Sunday 16 June 2019

The Starry Messenger - Review

Wyndham's Theatre, London


***


Written by Kenneth Lonergan
Directed by Sam Yates


Matthew Broderick and Elizabeth McGovern

As a love letter to New York’s Hayden Planetarium, Kenneth Lonergan’s The Starry Messenger serves a purpose. Matthew Broderick is Mark, a professor of astronomy who teaches an evening class in the introductory basics of his subject, with an aspect of the play forming an  autobiographical nod to classes actually taken by Lonergan and Broderick in their youth at the Planetarium, before it was demolished in 1997.

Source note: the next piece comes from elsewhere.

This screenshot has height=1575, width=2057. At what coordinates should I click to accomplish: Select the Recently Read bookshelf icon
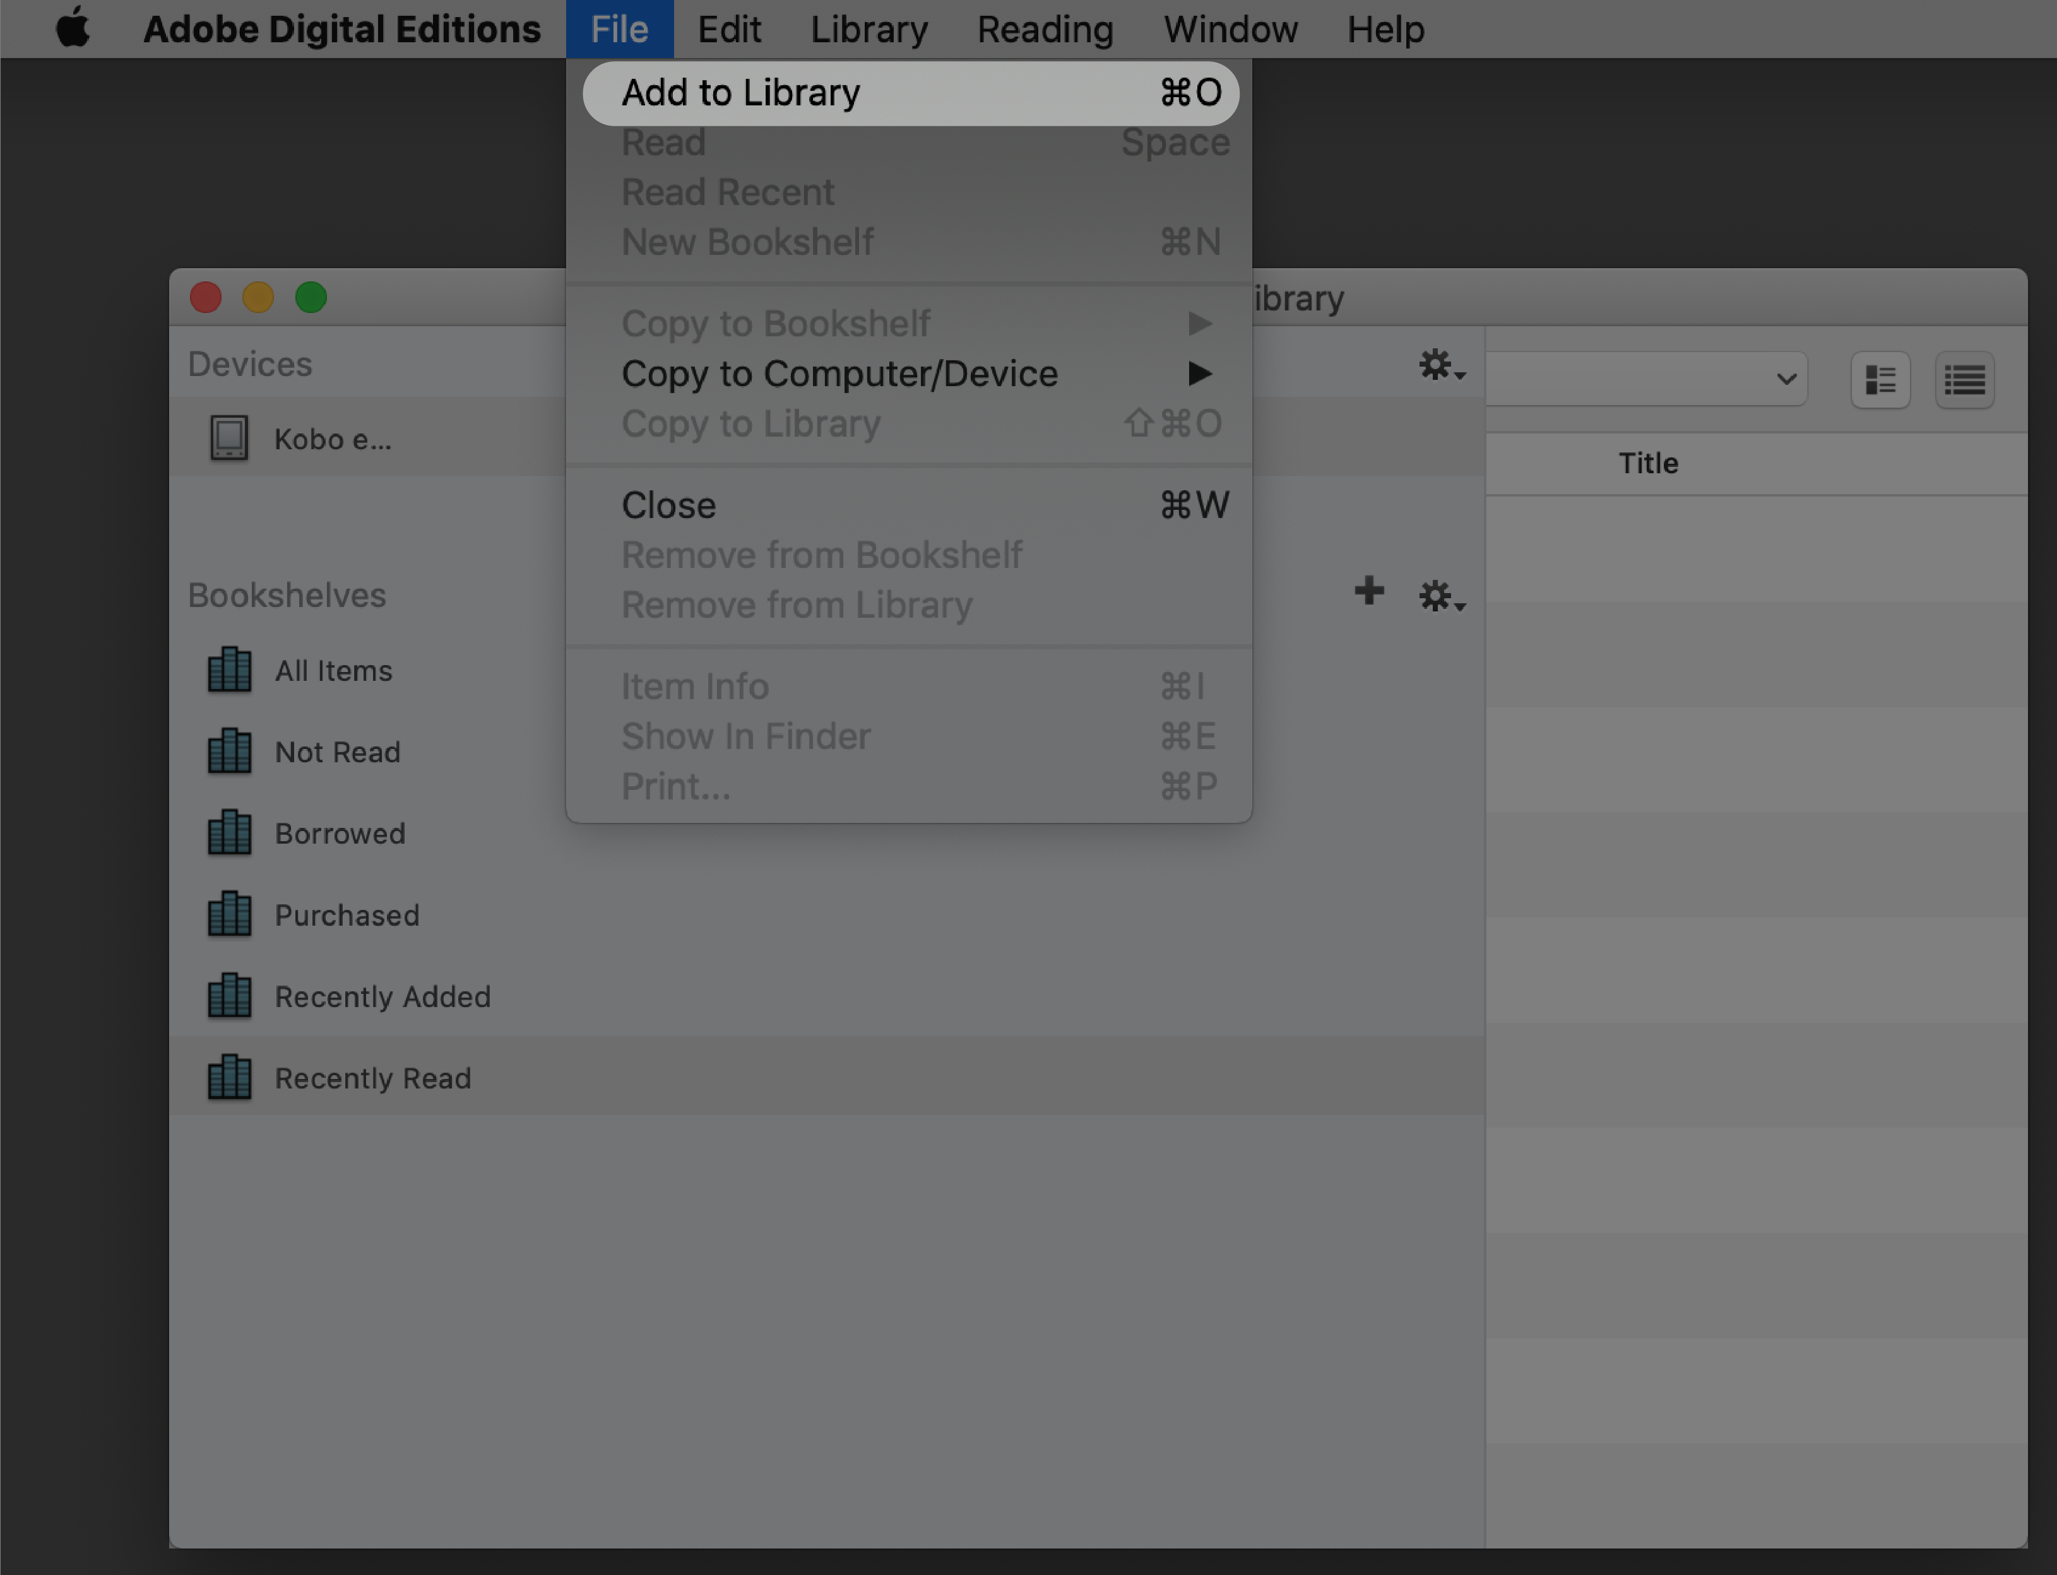point(230,1077)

Lonergan’s story however takes our disbelief and suspends it by the slenderest of threads. Amidst a string of weak constructs, we observe Mark being tested by a mid life crisis that stresses his long standing marriage to Ann (Elizabeth McGovern). Along the way Lonergan offers up a glimpse of many recognisable facets of modern living, his text enveloping love, lovelessness, deceit, jealousy, grief and ageing - together with a smattering of hope too. But ultimately there is little in this piece that grabs the audience to take them on much of a dramatic journey. For the price of a West End ticket Lonergan serves up a slice of life which, and for a fraction of the cost, many of the show’s audiences may well be experiencing day in, day out. The message of the piece may well be that sh*t happens but life goes on, but this is far too skimpy an argument to drive three hours of troubled text. There’s perception in the writing that offers up a sequence of meticulously observed mundanities, but too much of Lonergan's fiction is just implausible. 

Broderick does what he does best - this is Leo Bloom, thirty years on only without Mel Brooks writing the comedy. And as drama The Starry Messenger falls way short of Albee’s barbed acerbity that made George and Martha such a horrendously compelling mid-life, middle-aged, monstrous couple in Who’s Afraid Of Virginia Woolf. Overall, Lonergan’s Mark misses the mark. 

The acting is fine throughout. Alongside Broderick, McGovern captures an inner angst as Rosalind Eleazar's trainee nurse Angela puts in another well defined turn. Jim Norton's curmudgeonly Norman, an elderly cancer patient who drives one of the show's subplots is also spot-on in depicting the emotional onslaught of his disease and its impact on daughter Doris (great work from Sinead Matthews). 

There are momentary gasps and occasional laughs but ultimately this is a stretched out evening at the theatre, albeit one with a starry cast.